What you are asked to do:
Your answer should consist of the lines in the listing that hold "agent".
********************
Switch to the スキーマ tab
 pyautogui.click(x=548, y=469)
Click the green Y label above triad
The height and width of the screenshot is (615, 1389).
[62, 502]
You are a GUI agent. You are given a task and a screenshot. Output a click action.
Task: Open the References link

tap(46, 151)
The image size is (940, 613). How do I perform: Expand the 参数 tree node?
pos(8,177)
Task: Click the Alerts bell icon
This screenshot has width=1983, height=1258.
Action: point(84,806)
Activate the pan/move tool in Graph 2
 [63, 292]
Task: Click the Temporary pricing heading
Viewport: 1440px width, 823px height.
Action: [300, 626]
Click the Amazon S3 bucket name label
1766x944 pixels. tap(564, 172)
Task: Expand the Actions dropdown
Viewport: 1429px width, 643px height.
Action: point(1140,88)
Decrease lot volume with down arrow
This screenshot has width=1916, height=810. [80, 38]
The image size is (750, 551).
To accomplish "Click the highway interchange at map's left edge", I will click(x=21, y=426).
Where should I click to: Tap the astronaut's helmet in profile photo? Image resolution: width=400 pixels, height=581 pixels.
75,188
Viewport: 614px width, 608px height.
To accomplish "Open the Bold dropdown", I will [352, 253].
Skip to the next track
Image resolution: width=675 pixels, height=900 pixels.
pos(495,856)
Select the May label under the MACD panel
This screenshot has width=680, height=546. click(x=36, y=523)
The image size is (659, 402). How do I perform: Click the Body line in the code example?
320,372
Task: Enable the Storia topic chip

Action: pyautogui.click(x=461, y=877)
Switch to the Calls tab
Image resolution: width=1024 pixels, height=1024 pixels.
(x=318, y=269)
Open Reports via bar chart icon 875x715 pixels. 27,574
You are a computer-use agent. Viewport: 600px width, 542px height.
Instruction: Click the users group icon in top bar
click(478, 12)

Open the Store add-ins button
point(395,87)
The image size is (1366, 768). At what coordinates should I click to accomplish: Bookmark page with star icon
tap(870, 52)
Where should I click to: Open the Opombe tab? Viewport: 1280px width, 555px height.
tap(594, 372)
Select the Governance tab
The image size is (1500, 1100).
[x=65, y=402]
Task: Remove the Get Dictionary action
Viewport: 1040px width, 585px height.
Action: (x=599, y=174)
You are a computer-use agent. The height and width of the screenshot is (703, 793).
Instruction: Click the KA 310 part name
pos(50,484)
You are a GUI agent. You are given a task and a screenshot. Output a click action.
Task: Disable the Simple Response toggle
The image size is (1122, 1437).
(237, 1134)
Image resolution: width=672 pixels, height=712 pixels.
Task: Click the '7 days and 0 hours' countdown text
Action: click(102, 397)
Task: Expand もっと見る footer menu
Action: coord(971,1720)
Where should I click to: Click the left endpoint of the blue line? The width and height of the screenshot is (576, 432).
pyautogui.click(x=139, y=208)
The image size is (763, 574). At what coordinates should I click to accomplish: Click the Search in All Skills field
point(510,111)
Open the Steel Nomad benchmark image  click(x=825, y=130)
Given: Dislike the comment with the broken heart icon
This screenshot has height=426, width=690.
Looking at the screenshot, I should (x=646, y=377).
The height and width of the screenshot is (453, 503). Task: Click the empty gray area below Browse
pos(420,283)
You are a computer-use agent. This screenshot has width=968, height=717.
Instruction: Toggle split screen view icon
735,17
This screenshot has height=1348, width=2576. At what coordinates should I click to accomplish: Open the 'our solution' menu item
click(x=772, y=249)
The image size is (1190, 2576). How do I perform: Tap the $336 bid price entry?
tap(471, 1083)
********************
Reply:
You are a GUI agent. You are given a task and a screenshot. Output a click action.
You are a computer-use agent. Viewport: 600px width, 542px height.
You are a computer-use agent. The height and width of the screenshot is (703, 793).
You are a GUI agent. You are given a task and a screenshot. Output a click action.
You are a computer-use agent. This screenshot has width=968, height=717.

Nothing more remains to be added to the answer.